◆ Text block ◆
● ● ● ● ● ● ●

/apps/enel-x-digital-ecosystem/templates/page-content

Skip to Content
City at night by the water

How Businesses Are Transforming Ontario’s Energy Market With Sustainable Solutions

September 14, 2020

As Canada forges ahead in its commitment to become 90% green by 2030, its most populous province, Ontario, has emerged as a frontrunner in the adoption of clean energy, leading the shift away from coal, purchasing renewable energy as well as long standing demand response (DR) participation. While this is in part due to sustainability goals mutually agreed upon between businesses and the government, another driving force comes from large energy users implementing innovation solutions to lower their energy bills. 

 

Demand-based charges known as the Global Adjustment (GA) account for as much as two-thirds of electricity bills for large Ontario C&I customers. These charges are linked to a C&I customer’s consumption during the grid’s top five peak demand hours each year. Essentially, the more energy consumed by a business during these five one-hour intervals, the higher the GA charges they must pay. 

 

For over a decade, Enel X has been helping Ontario-based companies with heavy energy footprints reduce these costly fees or earn revenue for reducing energy usage during peak demand periods, through clean energy solutions, like demand response. As technology has evolved, new clean energy solutions, like battery storage, have entered the market paving the way for existing DR customers to extract more value and enabling new customers, who are unable to reduce demand because of operational impact, the opportunity to benefit from DR participation.  

 

 

Ontario’s Expanding Battery Storage Market

With battery storage systems, customers can maintain full operations and still benefit from significant electricity bill savings, as well as earn revenue from demand response participation.  When businesses are looking to reduce electricity charges, the first step is to predict when the grid operator is most likely to experience peak demand. This is all done within the battery system, using cutting-edge machine learning techniques and Enel X’s software, DER.OS. When the software identifies a peak demand event, it can automatically transition a customer’s load onto its battery system. This allows the business to rely on stored energy as opposed to energy provided through the electrical grid. 

 

By tapping into stored energy during these periods of high demand, the financial savings can be significant. A reduction in demand of one mega-watt across the hours that set GA charges will lower energy expenditures by more than a half a million dollars the following year.

● ● ● ● ● ● ●

◆ Record excerpts ◆
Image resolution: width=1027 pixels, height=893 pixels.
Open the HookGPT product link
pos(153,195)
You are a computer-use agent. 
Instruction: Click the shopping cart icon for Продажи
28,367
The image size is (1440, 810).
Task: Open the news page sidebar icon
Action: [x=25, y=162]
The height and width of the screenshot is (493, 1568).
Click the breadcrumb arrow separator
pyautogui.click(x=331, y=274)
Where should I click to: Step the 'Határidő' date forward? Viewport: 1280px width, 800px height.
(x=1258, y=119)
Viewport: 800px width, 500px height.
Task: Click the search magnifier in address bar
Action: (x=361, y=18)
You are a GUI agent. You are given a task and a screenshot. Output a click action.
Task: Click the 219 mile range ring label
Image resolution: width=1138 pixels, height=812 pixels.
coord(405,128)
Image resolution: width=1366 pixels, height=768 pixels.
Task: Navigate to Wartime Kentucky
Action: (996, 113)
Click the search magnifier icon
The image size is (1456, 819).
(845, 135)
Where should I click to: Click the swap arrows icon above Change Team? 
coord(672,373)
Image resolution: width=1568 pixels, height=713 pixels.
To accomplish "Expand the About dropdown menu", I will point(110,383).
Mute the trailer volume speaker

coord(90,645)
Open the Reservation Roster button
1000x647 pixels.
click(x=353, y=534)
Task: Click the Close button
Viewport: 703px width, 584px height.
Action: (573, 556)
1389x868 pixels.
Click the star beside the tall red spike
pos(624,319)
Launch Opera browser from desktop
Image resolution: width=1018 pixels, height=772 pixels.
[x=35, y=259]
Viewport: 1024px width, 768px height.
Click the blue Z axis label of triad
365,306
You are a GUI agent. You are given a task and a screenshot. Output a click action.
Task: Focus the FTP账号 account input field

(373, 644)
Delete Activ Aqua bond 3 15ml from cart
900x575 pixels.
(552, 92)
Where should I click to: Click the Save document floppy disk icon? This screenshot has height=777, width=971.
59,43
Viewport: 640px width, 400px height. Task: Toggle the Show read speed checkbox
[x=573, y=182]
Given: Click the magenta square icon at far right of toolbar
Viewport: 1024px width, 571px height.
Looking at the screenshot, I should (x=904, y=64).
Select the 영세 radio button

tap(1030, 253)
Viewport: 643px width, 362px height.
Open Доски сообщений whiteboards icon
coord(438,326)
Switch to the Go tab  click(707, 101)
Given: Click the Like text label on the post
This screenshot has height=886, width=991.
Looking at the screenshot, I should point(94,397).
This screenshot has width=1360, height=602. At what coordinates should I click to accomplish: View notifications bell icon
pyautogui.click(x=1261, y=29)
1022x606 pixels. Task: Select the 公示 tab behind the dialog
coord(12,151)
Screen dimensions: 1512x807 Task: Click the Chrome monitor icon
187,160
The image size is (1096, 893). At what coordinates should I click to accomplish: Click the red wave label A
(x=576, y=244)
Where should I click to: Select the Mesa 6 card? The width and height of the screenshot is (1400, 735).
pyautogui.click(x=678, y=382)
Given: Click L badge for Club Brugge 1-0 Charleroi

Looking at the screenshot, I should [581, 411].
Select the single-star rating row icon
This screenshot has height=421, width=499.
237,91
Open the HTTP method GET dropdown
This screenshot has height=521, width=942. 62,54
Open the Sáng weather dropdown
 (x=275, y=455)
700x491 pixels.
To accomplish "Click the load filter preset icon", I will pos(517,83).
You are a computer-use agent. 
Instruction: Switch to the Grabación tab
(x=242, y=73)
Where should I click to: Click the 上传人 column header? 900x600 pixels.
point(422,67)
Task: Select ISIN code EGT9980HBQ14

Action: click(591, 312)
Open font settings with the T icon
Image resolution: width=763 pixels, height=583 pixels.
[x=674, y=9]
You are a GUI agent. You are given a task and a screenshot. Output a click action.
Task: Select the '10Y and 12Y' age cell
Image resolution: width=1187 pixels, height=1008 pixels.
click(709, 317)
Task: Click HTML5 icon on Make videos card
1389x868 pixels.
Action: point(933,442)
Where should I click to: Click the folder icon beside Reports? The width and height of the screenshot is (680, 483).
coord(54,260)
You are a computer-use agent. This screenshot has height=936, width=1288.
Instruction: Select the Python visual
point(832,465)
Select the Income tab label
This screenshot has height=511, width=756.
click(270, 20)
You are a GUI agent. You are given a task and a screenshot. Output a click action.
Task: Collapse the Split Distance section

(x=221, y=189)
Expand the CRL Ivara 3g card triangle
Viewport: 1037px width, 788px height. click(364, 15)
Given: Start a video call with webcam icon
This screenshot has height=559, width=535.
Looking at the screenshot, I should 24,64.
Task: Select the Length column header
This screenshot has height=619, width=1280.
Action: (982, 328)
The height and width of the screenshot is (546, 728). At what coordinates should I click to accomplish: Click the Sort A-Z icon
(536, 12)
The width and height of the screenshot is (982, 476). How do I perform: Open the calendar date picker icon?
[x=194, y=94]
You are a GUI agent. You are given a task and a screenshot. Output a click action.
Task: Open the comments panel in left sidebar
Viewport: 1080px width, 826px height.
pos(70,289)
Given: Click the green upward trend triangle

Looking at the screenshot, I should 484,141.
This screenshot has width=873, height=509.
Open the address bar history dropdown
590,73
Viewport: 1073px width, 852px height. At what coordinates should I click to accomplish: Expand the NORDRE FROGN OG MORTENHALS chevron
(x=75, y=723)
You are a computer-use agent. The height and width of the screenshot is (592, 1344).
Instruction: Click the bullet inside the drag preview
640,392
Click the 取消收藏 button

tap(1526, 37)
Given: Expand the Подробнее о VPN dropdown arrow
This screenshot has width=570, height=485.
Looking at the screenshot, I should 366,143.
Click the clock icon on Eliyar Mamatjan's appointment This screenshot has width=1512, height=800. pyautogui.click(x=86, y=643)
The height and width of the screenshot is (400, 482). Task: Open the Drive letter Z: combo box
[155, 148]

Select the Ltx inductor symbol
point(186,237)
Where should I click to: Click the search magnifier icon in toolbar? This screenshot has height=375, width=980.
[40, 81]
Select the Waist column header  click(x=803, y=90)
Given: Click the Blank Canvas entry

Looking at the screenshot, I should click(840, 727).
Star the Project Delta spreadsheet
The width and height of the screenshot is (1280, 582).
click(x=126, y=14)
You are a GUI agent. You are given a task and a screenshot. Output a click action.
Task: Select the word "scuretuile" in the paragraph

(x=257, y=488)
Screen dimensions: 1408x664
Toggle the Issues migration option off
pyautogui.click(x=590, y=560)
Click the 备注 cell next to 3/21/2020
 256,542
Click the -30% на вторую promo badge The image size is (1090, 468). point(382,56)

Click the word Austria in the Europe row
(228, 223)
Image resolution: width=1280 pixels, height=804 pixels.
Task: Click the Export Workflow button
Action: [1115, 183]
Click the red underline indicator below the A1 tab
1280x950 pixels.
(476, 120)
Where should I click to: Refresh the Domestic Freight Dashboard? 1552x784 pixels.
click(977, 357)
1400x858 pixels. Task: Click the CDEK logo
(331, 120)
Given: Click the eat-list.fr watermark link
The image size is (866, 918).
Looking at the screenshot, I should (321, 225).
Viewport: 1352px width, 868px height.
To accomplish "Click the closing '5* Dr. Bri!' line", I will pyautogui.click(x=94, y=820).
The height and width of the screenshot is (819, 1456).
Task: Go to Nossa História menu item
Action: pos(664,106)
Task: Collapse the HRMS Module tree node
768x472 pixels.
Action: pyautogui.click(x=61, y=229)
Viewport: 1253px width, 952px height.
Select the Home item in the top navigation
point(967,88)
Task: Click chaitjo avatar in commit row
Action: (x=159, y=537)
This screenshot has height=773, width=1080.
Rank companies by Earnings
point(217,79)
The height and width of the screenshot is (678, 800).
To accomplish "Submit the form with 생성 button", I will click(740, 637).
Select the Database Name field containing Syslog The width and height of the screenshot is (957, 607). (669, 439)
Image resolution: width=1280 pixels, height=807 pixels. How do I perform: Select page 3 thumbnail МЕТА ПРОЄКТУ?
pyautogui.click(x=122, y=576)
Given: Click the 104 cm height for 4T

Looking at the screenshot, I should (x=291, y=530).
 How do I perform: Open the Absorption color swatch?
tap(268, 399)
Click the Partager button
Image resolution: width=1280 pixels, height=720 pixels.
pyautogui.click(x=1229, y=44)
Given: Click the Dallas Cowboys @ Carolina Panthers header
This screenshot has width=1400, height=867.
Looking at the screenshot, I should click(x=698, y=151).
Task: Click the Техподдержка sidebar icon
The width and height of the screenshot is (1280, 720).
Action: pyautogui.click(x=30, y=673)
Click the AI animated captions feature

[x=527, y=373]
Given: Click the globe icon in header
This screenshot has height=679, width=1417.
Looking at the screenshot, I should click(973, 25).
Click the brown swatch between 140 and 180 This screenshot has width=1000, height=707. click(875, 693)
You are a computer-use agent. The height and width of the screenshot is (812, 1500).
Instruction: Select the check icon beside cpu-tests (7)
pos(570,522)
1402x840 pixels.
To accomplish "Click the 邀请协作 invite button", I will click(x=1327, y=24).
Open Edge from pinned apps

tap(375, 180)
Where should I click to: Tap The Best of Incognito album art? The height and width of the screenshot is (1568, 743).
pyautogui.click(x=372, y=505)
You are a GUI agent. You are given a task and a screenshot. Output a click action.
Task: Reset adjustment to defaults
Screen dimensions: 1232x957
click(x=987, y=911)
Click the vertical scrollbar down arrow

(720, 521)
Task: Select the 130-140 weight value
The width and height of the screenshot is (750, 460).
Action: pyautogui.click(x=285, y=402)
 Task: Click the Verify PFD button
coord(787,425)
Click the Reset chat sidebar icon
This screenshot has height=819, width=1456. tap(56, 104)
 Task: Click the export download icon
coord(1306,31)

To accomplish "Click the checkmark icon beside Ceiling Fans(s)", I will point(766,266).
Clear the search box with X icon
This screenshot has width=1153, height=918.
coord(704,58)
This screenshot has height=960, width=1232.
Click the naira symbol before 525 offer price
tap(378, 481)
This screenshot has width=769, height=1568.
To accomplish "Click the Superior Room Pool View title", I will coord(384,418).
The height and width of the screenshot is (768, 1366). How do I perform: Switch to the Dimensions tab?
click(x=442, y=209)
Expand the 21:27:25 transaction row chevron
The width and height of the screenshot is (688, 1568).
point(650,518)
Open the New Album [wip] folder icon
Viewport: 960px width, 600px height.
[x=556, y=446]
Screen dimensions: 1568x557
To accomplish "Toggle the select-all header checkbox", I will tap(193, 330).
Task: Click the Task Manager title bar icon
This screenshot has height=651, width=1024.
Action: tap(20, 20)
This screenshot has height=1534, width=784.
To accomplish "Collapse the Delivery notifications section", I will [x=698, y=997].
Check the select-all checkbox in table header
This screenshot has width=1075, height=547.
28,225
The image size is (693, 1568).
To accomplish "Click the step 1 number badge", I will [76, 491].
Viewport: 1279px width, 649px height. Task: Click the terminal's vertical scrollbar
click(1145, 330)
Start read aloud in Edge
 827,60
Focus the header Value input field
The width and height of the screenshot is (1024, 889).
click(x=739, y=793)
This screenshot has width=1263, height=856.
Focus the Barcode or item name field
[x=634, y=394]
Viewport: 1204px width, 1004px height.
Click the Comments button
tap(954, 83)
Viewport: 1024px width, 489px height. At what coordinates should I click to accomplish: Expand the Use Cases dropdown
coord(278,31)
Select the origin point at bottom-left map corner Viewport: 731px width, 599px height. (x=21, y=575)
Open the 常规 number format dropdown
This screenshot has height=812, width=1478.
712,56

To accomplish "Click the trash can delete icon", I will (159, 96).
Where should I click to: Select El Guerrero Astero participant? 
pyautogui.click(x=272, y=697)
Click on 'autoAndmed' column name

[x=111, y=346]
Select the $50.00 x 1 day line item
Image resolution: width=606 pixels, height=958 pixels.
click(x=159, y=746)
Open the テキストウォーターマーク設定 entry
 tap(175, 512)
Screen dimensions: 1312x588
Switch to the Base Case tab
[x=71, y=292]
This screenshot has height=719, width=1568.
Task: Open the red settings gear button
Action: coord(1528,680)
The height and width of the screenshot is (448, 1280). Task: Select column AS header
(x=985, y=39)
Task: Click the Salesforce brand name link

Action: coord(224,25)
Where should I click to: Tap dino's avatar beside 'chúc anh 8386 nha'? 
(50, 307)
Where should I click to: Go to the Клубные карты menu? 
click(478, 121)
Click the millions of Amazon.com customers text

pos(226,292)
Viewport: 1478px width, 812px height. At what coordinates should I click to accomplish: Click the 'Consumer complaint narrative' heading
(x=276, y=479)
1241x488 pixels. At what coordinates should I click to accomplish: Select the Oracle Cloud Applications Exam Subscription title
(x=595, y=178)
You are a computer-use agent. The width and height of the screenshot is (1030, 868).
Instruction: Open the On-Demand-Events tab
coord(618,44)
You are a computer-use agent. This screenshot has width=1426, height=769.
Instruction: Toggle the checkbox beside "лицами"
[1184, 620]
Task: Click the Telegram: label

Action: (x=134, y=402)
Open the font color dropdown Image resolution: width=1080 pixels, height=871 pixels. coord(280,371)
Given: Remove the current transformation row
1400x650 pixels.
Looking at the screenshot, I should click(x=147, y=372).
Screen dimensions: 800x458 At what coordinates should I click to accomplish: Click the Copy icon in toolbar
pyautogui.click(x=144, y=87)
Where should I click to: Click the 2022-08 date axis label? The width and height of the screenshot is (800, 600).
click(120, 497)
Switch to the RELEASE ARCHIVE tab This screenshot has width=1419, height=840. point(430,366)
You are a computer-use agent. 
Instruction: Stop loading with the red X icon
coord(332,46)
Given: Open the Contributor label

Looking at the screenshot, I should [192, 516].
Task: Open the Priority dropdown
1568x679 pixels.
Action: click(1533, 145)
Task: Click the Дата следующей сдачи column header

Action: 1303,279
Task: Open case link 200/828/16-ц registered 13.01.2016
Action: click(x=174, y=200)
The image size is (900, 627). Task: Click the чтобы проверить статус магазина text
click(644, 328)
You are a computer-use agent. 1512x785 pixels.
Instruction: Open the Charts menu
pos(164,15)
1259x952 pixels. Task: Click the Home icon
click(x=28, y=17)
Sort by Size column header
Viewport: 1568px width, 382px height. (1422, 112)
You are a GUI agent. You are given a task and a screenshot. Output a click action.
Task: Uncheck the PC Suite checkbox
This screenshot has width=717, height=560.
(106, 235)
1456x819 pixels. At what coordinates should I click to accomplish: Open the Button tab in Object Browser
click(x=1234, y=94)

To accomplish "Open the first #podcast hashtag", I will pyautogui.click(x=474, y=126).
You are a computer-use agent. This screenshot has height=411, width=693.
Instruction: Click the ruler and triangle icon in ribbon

● ● ● ● ● ● ●

◆ Tasks to perform ◆
1. List every all-capital abbreviation used in the Ontario energy article.
2. In the entries, rename "Austria" to "Hungary" from the line with "Click the 备注 cell next to 3/21/2020" up to and including the line with "Action: [1115, 183]". Return only those lines, otherwise unchanged.
The article and the entries come from unrelated sources.

◆ Exercise results ◆
1. DR, C&I, GA, DER.OS

2.
Click the 备注 cell next to 3/21/2020
 256,542
Click the -30% на вторую promo badge The image size is (1090, 468). point(382,56)

Click the word Hungary in the Europe row
(228, 223)
Image resolution: width=1280 pixels, height=804 pixels.
Task: Click the Export Workflow button
Action: [1115, 183]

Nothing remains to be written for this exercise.